The upcoming fifth Anti-Money Laundering Directive (AMLD5) within the European Union (EU) has already spelled the end for smaller crypto firms on the continent. In the latest, however, a secret memo between the Dutch Central Bank and the Minister of Finance indicates that crypto companies in Holland may face additional rules that go beyond what is outlined in the AMLD5.
Pay to play, and then some
It’s no secret that the incoming Anti-Money Laundering (AML) updates in the EU have taken their toll on smaller crypto firms.
Bottle Pay, a British payments platform, was one of the first companies to shutter its operations. On December 13, 2019, they announced that “the amount and type of extra personal information we would be required to collect from our users would alter the current user experience so radically, and so negatively, that we are not willing to force this onto our community.”
Simplecoin, a mining outfit based in the Netherlands, notified its users of its shutdown on January 2, 2020. They cited their discouragement that following the fifth AML Directive would mean that all of their users would be forced to reveal themselves.
The notification added, “we believe in the power of cryptocurrency and its potential. Mining should be available to anyone and we refuse to jeopardize our users’ privacy.”
While both businesses folded for alleged ideological reasons, some found the financial burden of abiding by these policies too cumbersome. In an interview with CryptoSlate, the co-founder of Coingarden, Wouter Vonk, said:
“All controls and KYC administration that needs to be in place will come with serious costs. [Thus] we decided we were too small to go on that route.”
The soon-to-be homeless Coingarden users have since been urged to join Bitmymoney, another Netherlands-based crypto exchange platform. To entice incoming Coingarden users, the director, Robert-Reinder Nederhoed has offered them a €10 (~$11) bonus.
Vonk also added that because Bitmymoney has nearly 400 times the user base than Coingarden, complying with the incoming regulations wouldn’t be a burden. Though his reasons are less philosophical than other companies, Vonk did admit that he agrees that these regulations are “stricter than they should be.
Taking a closer look at the reasons for this swath of shutdowns reveals a common narrative within the crypto ecosystem. For those from the cypherpunk camp, the incoming regulations appear as a direct attack on user identity. For the more business-minded, the criticism is tied up in financial bottom lines more than anything.
A recently discovered “secret” memo between the Dutch Central Bank and the Finance Minister, however, is likely to anger both types of enthusiasts.
Evidence of foul play?
Sjors Provoost, a prominent Dutch crypto commentator, recently highlighted what appears to be a “secret” memo exchanged between Holland’s Central Bank and the country’s Finance Minister.

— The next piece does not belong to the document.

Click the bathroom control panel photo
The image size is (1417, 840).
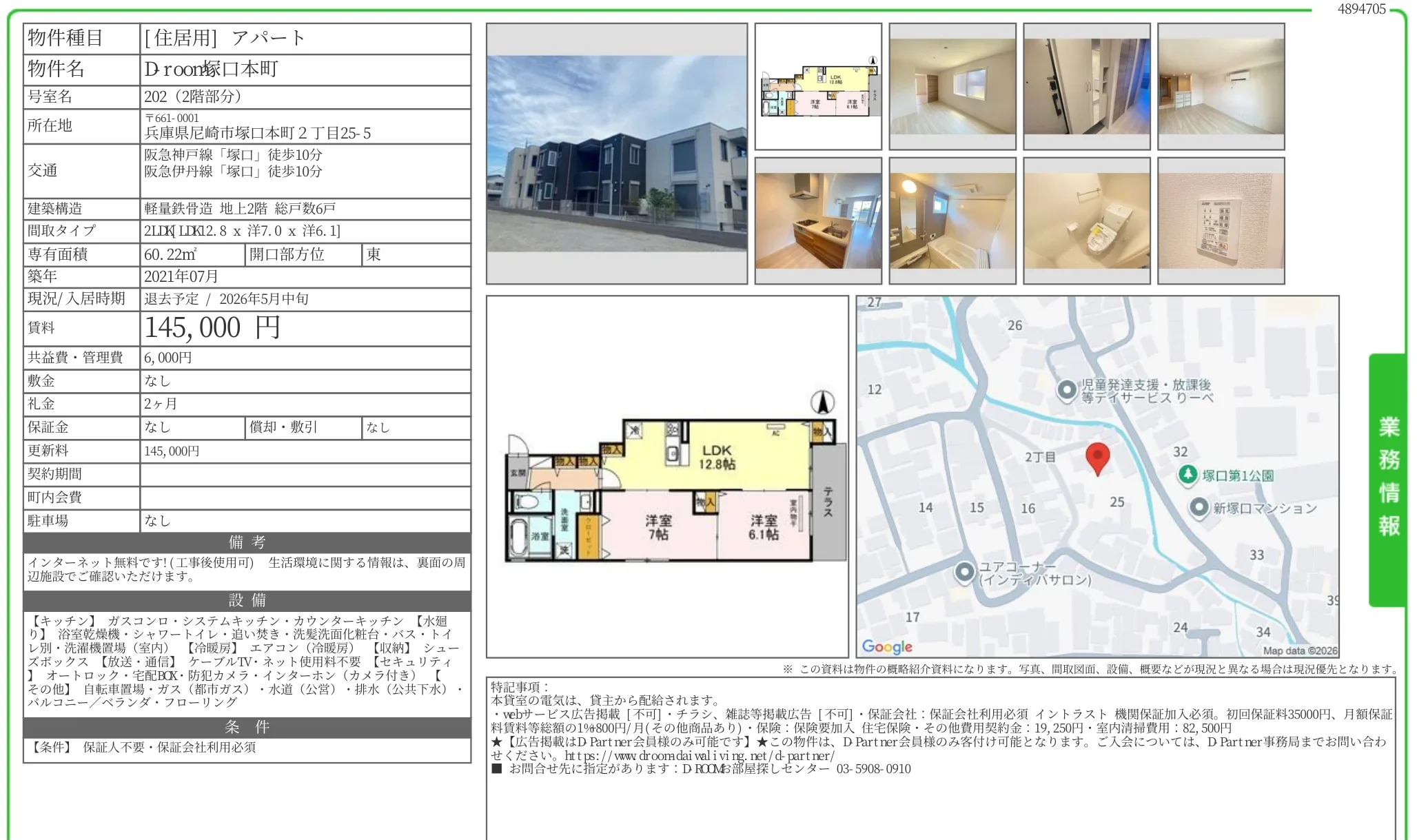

A week after parliament passed the law, Dutch Central Bank (accidentally?) publishes secret advice to minister of finance about #amdl5, dated March 7th. They recommended banning foreign competitors, unless they have similar license. (via @finhstamsterdam)https://t.co/l9sju66AUd pic.twitter.com/NYr3PEa62L
— Sjors Provoost (@provoost) December 16, 2019
The note suggests that the Central Bank was hoping to include extra measures for crypto companies along with the base conditions of AMLD5. Understanding the minimum requirements of the AMLD5 makes clear the prohibitive nature of these extra measures.
When transposing the incoming AML policies, the Dutch government attempted to incorporate a clause regarding a licensing regime for crypto companies which was previously struck from the original Directive. Pieter Poorthuis, the other co-founder of Coingarden, told CryptoSlate in a LinkedIn message that:
“The sentiment is: why does the Dutch government want to impose a license-like regime, whereas the AMLD5 only requires a registration regime.”

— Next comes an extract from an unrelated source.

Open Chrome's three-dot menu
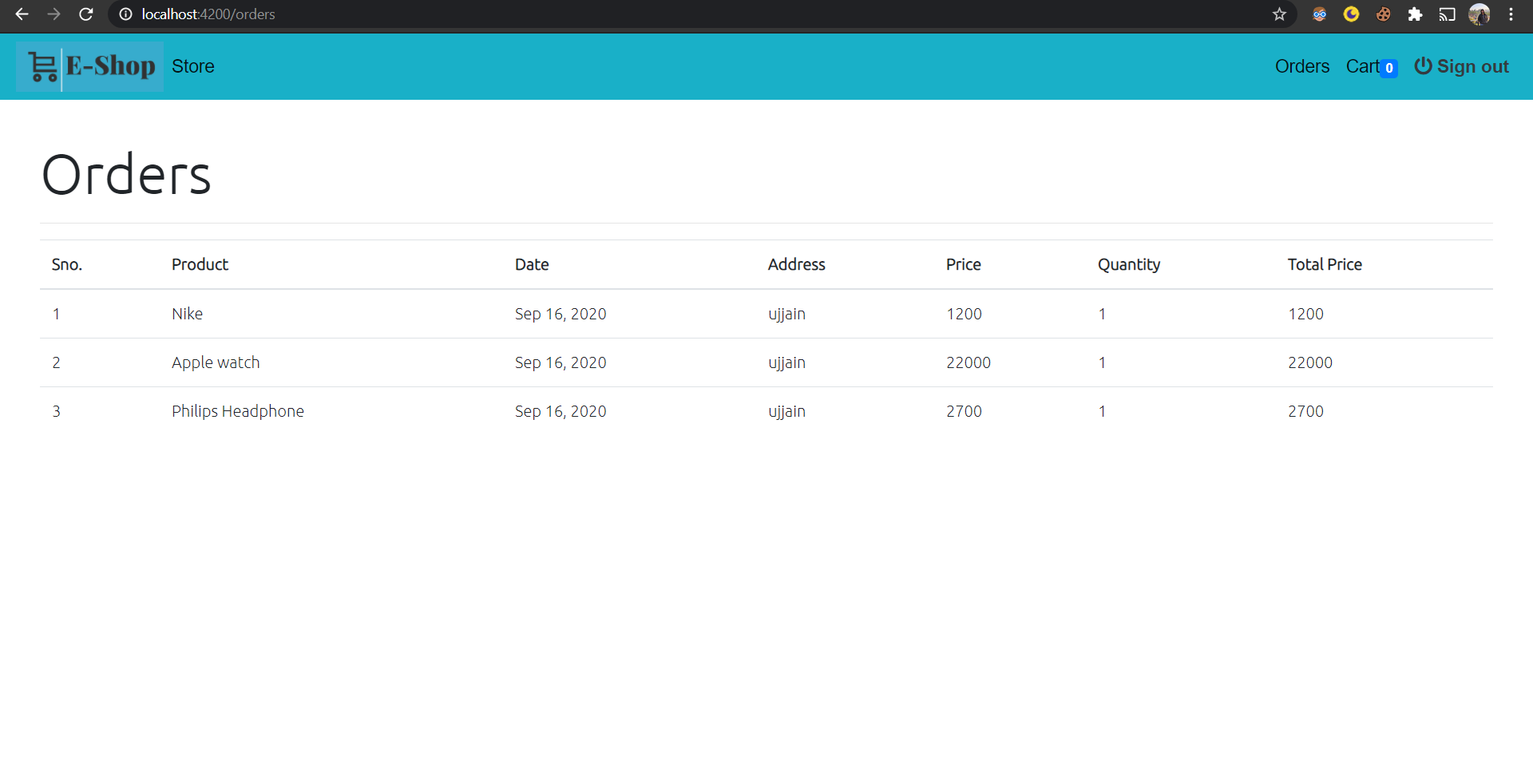pyautogui.click(x=1511, y=14)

Simon Lelieveldt, a Dutch payment, blockchain, and banking expert, wrote extensively on this exchange on Medium back in November 2019. At that time he wrote:
“As a new set of rules, the Ministry included further inspections and checks of a business plan, organization, risk management, etc originating from the Act on Supervision of the Financial Sector. The actual legal construct includes a detailed evaluation of the company, revocation of registration when a company is no longer compliant with the rules and a prohibition to operate on the market without a registration.”
This boils down to Dutch authorities adding a back door supervisory regime while publicly claiming that they are merely applying AMLD5. The now-deleted memo between the Central Bank and Finance Minister further indicate less-than-transparent behavior. More importantly, this opaque supervisory regime will be far more costly than the initial AMLD5 regulations.
In an interview with CryptoSlate, Lelieveldt explained that “this additional bank-type layer is going to cost a minimum of $100,000 for crypto companies.” Broken down, this comes out to anywhere from $25,000 to $50,000 for the supervisory fees, on top of the $80,000 already needed to comply with the AML Directive.
Concluding, he said that “small players, regardless of their philosophy, will have a really difficult time complying in Holland.”